Posted: Fri Nov 25, 2016 1:06 am
by Couch's Kingbird
ashwin99 wrote:Thanks for all the suggestions! I've begun reading Lives of the Great Composers and it seems pretty interesting and useful so far.

What about the tossups on musical works in which it describes notes or scales -- the actual technical details of the composition?
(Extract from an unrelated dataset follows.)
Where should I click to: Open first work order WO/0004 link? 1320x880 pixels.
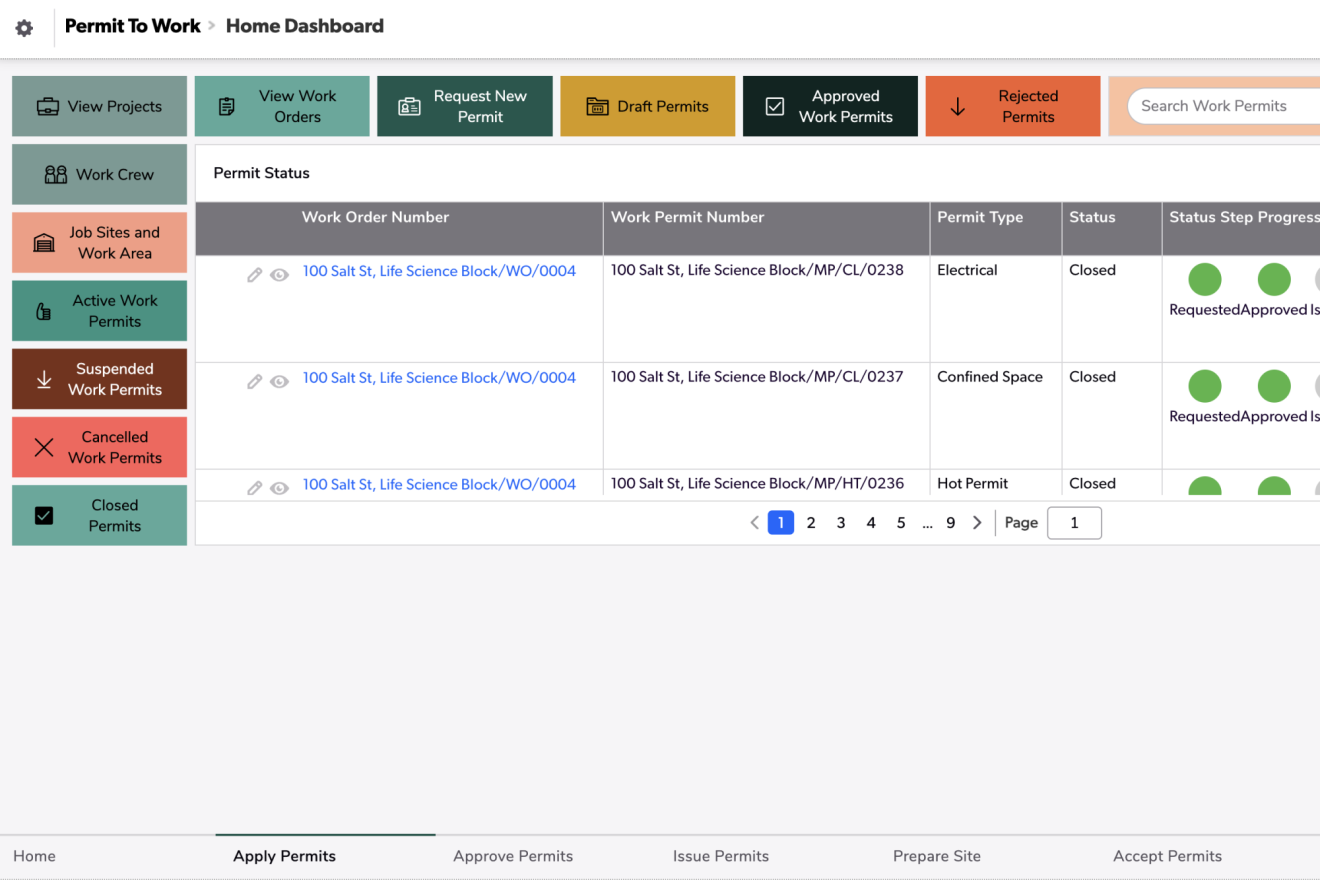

In your opinion, is the best way to learn these actually listening to these pieces or reading about them on websites / through books?
What about listening to the piece as you read about the theory on Wikipedia/concert notes/etc.? I find that sometimes hearing what's being described helps me remember what's going on better, rather than just reading a summary of it, which can be confusing/hard to remember. (It is music, after all.)

Re: Studying music

Posted: Wed Mar 22, 2017 9:38 am
by scholarhillery
I don't know if this completely pertinent to quiz bowl, but I really enjoyed watching Bernstein's Norton Lectures, "The Unanswered Question." For someone who does not know much music theory, they could be quite informative.